* [Task]:
In your reply, write out each entry exactly as given.

[Opening Available records section]

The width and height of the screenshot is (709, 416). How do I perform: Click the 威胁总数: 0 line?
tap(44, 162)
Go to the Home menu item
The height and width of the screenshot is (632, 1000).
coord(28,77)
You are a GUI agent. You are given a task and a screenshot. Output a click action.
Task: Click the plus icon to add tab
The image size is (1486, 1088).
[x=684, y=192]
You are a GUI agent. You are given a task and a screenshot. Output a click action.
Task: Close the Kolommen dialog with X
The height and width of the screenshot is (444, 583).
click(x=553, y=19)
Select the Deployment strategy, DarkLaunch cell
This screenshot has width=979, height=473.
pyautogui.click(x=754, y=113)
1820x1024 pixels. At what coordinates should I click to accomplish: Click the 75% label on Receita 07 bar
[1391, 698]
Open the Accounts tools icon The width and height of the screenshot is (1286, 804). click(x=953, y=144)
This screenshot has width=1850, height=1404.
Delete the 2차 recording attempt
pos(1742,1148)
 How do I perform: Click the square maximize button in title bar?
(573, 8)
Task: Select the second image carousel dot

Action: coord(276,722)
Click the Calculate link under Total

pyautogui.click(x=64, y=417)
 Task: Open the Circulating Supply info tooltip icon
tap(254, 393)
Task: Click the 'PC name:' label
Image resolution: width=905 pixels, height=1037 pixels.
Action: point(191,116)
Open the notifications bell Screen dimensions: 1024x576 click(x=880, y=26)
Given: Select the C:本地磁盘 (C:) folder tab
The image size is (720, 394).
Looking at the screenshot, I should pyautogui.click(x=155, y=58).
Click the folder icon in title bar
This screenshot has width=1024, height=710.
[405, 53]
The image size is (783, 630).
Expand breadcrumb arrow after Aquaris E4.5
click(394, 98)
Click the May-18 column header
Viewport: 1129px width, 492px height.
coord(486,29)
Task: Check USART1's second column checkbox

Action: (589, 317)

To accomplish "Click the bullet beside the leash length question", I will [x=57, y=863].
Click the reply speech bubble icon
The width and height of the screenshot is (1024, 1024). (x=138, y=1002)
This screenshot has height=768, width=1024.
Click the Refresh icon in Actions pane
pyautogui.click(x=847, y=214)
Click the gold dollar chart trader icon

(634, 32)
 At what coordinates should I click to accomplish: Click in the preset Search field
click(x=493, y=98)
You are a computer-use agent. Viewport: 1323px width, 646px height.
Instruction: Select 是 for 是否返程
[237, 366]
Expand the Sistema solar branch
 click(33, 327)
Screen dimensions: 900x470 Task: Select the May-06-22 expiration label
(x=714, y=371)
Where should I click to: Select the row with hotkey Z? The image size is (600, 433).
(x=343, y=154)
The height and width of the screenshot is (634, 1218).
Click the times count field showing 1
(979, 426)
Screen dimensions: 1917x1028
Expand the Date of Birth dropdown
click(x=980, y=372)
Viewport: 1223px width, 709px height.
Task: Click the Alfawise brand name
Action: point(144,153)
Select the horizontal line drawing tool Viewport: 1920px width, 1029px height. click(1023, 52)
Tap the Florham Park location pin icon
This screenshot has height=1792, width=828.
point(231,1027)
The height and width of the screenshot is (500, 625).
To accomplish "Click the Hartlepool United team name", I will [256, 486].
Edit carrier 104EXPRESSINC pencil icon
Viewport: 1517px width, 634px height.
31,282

[Closing Available records section]

* [Response to this exercise]:
The width and height of the screenshot is (709, 416). How do I perform: Click the 威胁总数: 0 line?
tap(44, 162)
Go to the Home menu item
The height and width of the screenshot is (632, 1000).
coord(28,77)
You are a GUI agent. You are given a task and a screenshot. Output a click action.
Task: Click the plus icon to add tab
The image size is (1486, 1088).
[x=684, y=192]
You are a GUI agent. You are given a task and a screenshot. Output a click action.
Task: Close the Kolommen dialog with X
The height and width of the screenshot is (444, 583).
click(x=553, y=19)
Select the Deployment strategy, DarkLaunch cell
This screenshot has width=979, height=473.
pyautogui.click(x=754, y=113)
1820x1024 pixels. At what coordinates should I click to accomplish: Click the 75% label on Receita 07 bar
[1391, 698]
Open the Accounts tools icon The width and height of the screenshot is (1286, 804). click(x=953, y=144)
This screenshot has width=1850, height=1404.
Delete the 2차 recording attempt
pos(1742,1148)
 How do I perform: Click the square maximize button in title bar?
(573, 8)
Task: Select the second image carousel dot

Action: coord(276,722)
Click the Calculate link under Total

pyautogui.click(x=64, y=417)
 Task: Open the Circulating Supply info tooltip icon
tap(254, 393)
Task: Click the 'PC name:' label
Image resolution: width=905 pixels, height=1037 pixels.
Action: point(191,116)
Open the notifications bell Screen dimensions: 1024x576 click(x=880, y=26)
Given: Select the C:本地磁盘 (C:) folder tab
The image size is (720, 394).
Looking at the screenshot, I should pyautogui.click(x=155, y=58).
Click the folder icon in title bar
This screenshot has width=1024, height=710.
[405, 53]
The image size is (783, 630).
Expand breadcrumb arrow after Aquaris E4.5
click(394, 98)
Click the May-18 column header
Viewport: 1129px width, 492px height.
coord(486,29)
Task: Check USART1's second column checkbox

Action: (589, 317)

To accomplish "Click the bullet beside the leash length question", I will [x=57, y=863].
Click the reply speech bubble icon
The width and height of the screenshot is (1024, 1024). (x=138, y=1002)
This screenshot has height=768, width=1024.
Click the Refresh icon in Actions pane
pyautogui.click(x=847, y=214)
Click the gold dollar chart trader icon

(634, 32)
 At what coordinates should I click to accomplish: Click in the preset Search field
click(x=493, y=98)
You are a computer-use agent. Viewport: 1323px width, 646px height.
Instruction: Select 是 for 是否返程
[237, 366]
Expand the Sistema solar branch
 click(33, 327)
Screen dimensions: 900x470 Task: Select the May-06-22 expiration label
(x=714, y=371)
Where should I click to: Select the row with hotkey Z? The image size is (600, 433).
(x=343, y=154)
The height and width of the screenshot is (634, 1218).
Click the times count field showing 1
(979, 426)
Screen dimensions: 1917x1028
Expand the Date of Birth dropdown
click(x=980, y=372)
Viewport: 1223px width, 709px height.
Task: Click the Alfawise brand name
Action: point(144,153)
Select the horizontal line drawing tool Viewport: 1920px width, 1029px height. click(1023, 52)
Tap the Florham Park location pin icon
This screenshot has height=1792, width=828.
point(231,1027)
The height and width of the screenshot is (500, 625).
To accomplish "Click the Hartlepool United team name", I will [256, 486].
Edit carrier 104EXPRESSINC pencil icon
Viewport: 1517px width, 634px height.
31,282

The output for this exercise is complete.